Box seems to core dump after campus power outage
-
Hello,
I have a 1.2.2 box that has been running for quite some time on a campus network with roughly 2000 clients connecting through it. It is the default gateway for all of these clients. For the most part this machine has run flawlessly for several years. Recently I have noticed an issue that has been bothering me. Any time the campus has a power outage, within a short time frame of the power coming back on, the pfsense box seems to core dump. The pfsense machine is on a UPS, but all of the switches that connect our clients are not. I think the sudden onslaught of traffic seems to be overwhelming the machine, but I can't prove it.
I should mention I'm running the embedded version on a Dell Optiplex GX260 with 512MB RAM. I have the firewall set to 30,000 states.
If I terminal into the box, I don't get a shell or menu or anything like that, but the kernel seems to still be running in some type of way.
I don't really know what to look for, or how to figure out what is going on.
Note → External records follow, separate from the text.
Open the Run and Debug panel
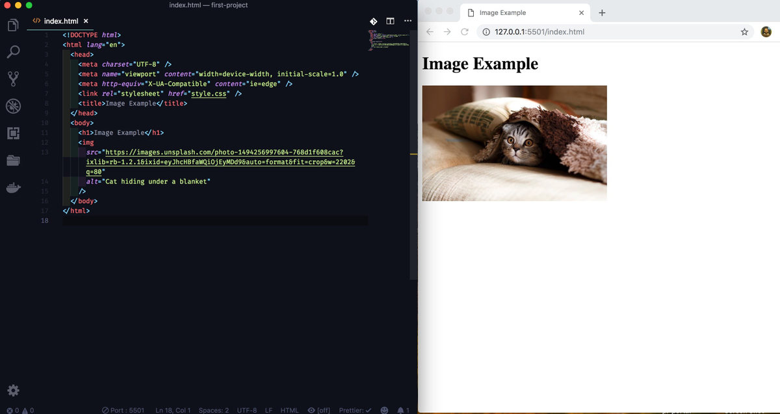Image resolution: width=780 pixels, height=414 pixels. coord(14,105)
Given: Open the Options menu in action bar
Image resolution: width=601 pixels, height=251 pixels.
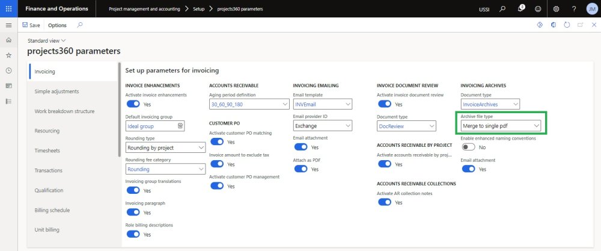Looking at the screenshot, I should point(57,25).
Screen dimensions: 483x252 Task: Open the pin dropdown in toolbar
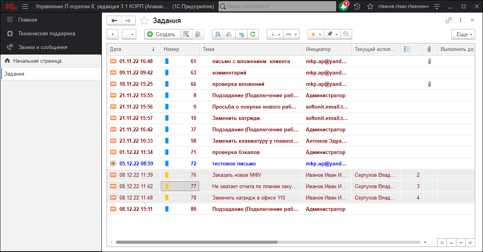tap(332, 34)
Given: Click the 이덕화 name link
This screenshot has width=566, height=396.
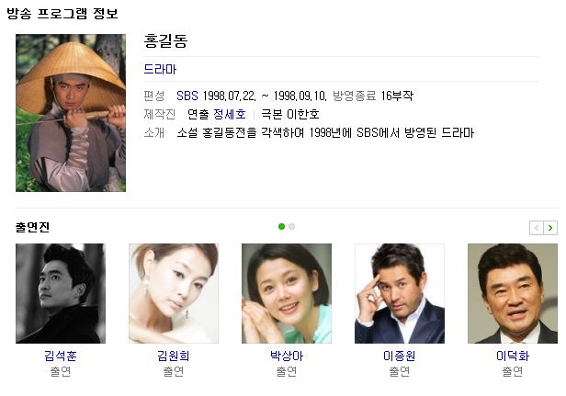Looking at the screenshot, I should tap(513, 356).
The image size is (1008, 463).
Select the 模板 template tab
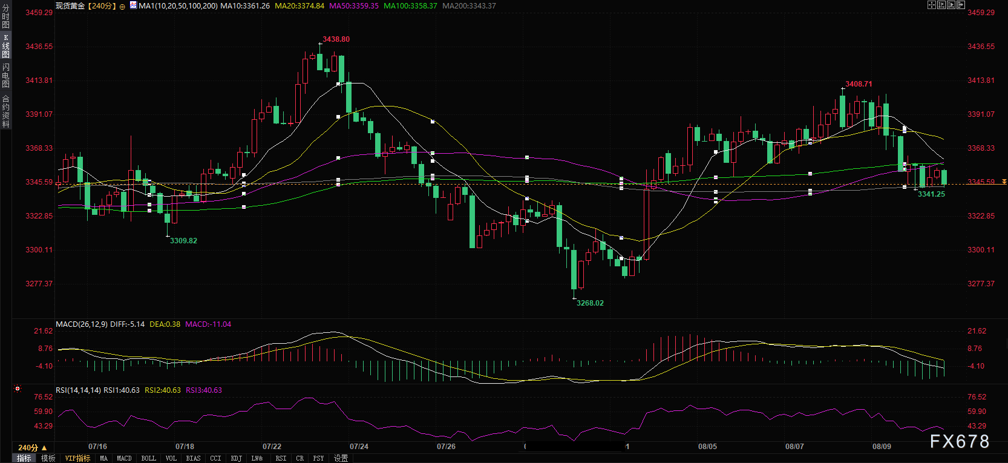click(x=48, y=458)
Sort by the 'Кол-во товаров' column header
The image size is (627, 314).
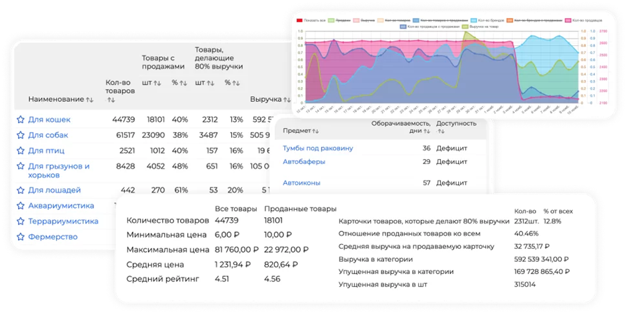[120, 91]
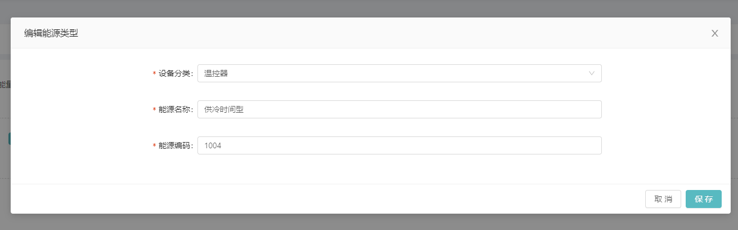This screenshot has height=230, width=738.
Task: Click the 设备分类 field label
Action: [x=175, y=73]
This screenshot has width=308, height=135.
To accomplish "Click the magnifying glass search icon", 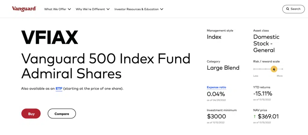I will (288, 9).

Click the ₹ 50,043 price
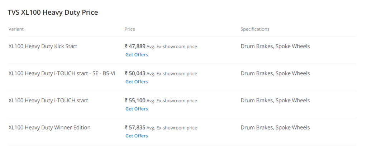pos(135,73)
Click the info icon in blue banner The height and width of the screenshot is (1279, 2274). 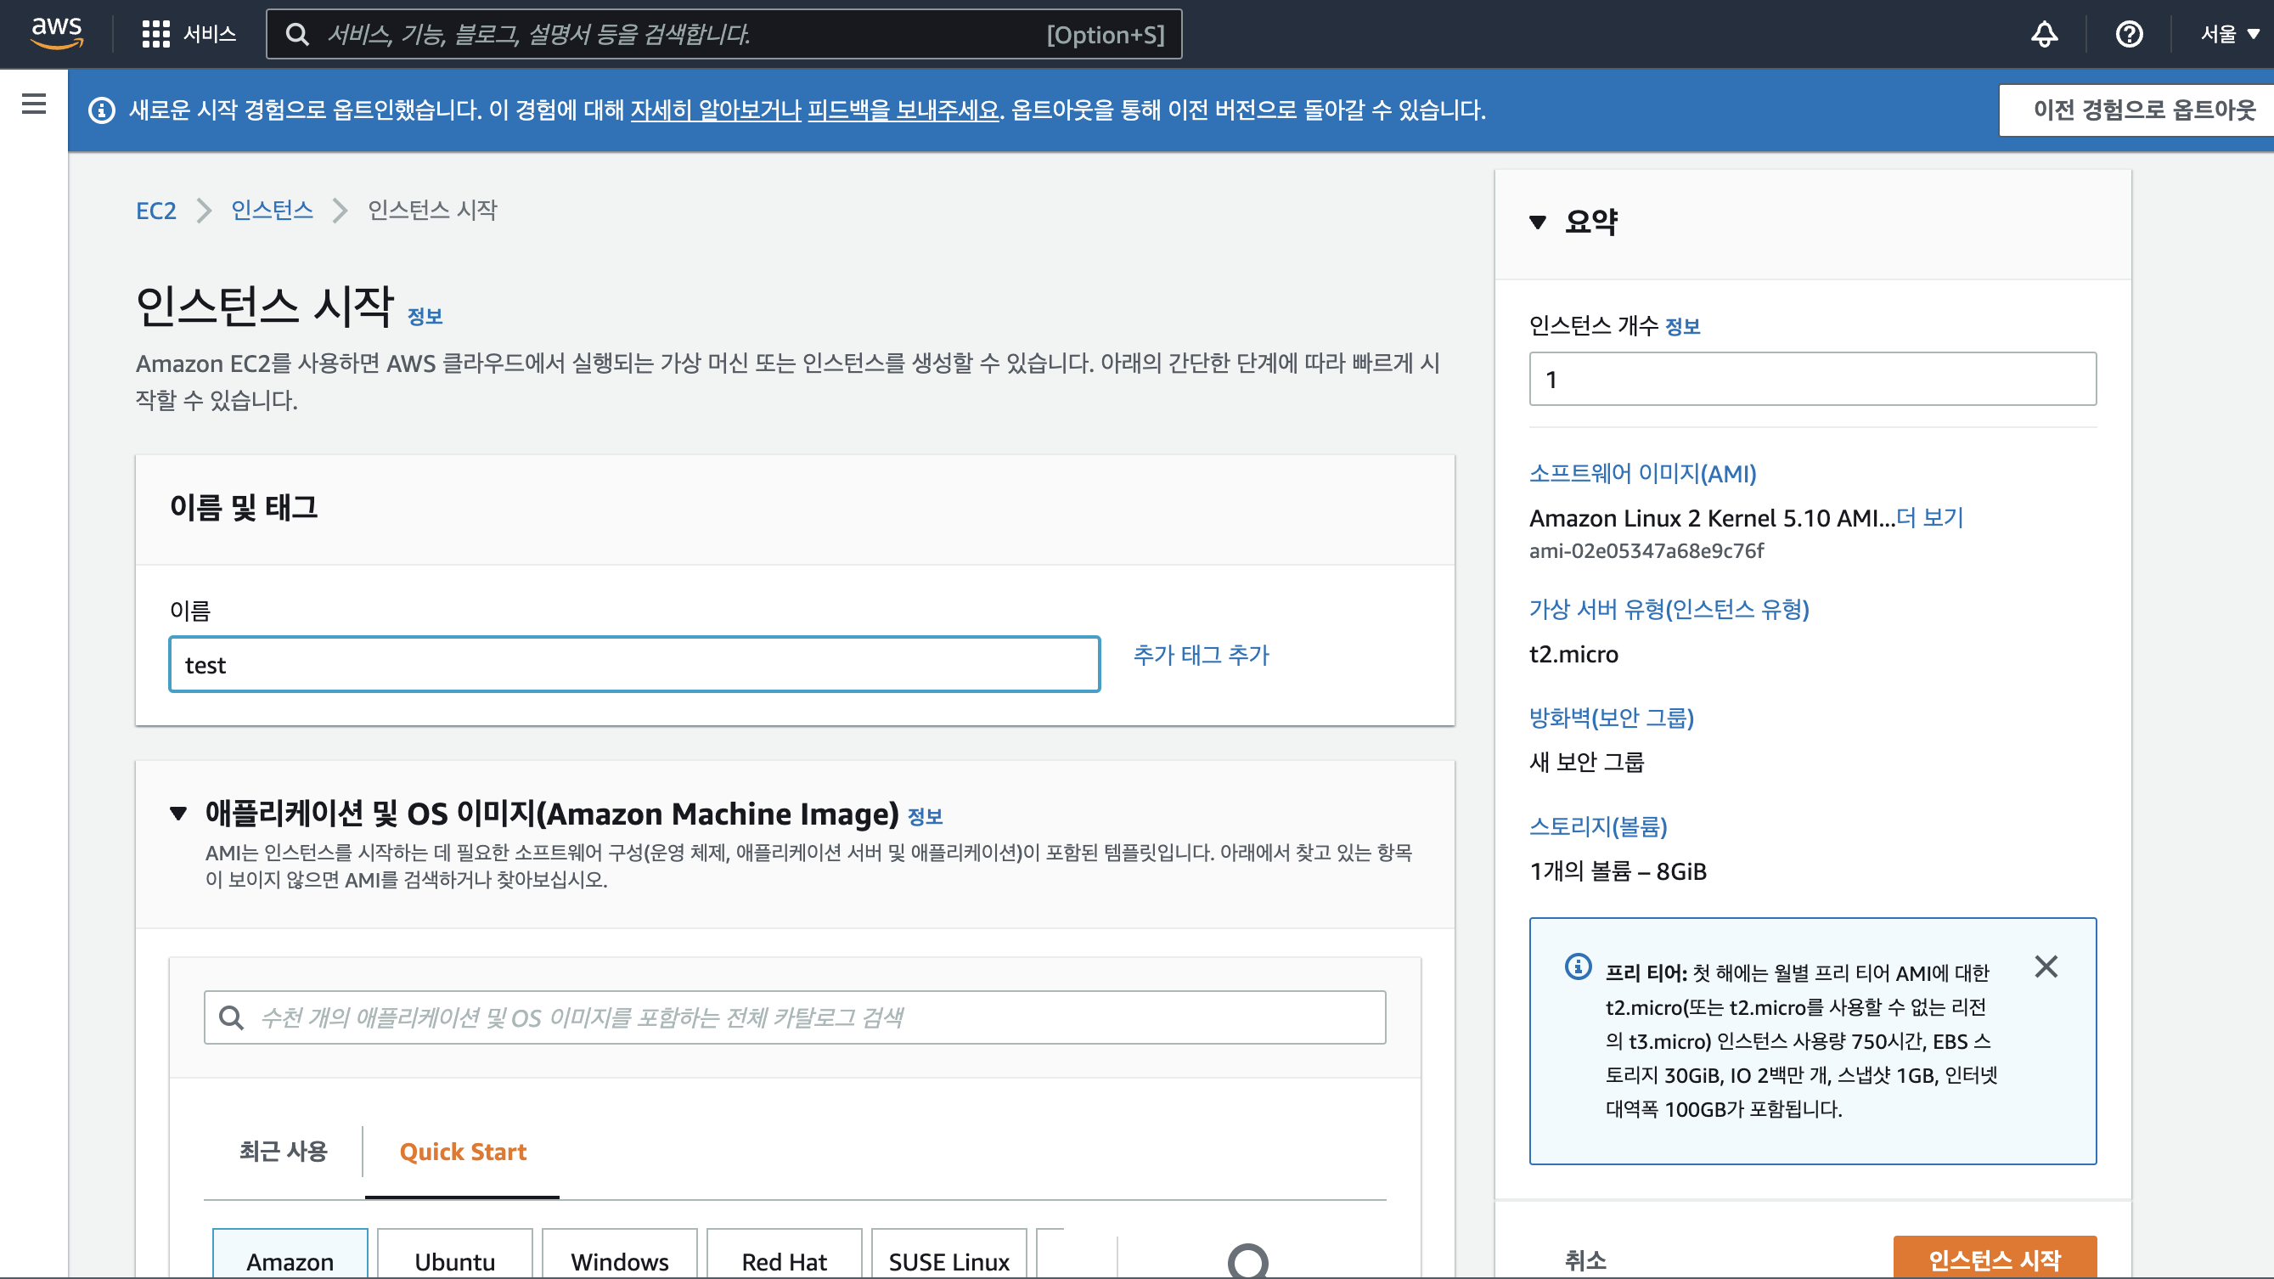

If someone else has seen this, let me know if you figured out what was going on.
-
How about upgrading to the current release (1.2.3)?
-
you should (if possible) try to isolate the box with maybe a small segment of the network and simulate an outage then reconnect it to the isolated network segment to have an onslaught of traffic to confirm that part of your issue, as for the other part, I would suggest upgrading to the latest release 1.2.3 and running that and see if the issue still occurs, if it does its most likely the fact that its getting a massive amount of traffic thrown at it and like a flood gate its can't handle it all at once so the water will spill over and go where it can to relieve pressure. and if thats the case then you may want to try and get a few of the switches on UPS as well…(which for a campus why arn't they already on UPS in the first place?) that way you would be able to lessen the amount of "flow" thrown to it when the power is restored if it already has things remaining on so its not trying to handle 2,000+ people and devices and handing out IP addresses via DHCP (or however you have that set) all at the same time there by bogging things down and causing the system essentially "panic" or in your case dump...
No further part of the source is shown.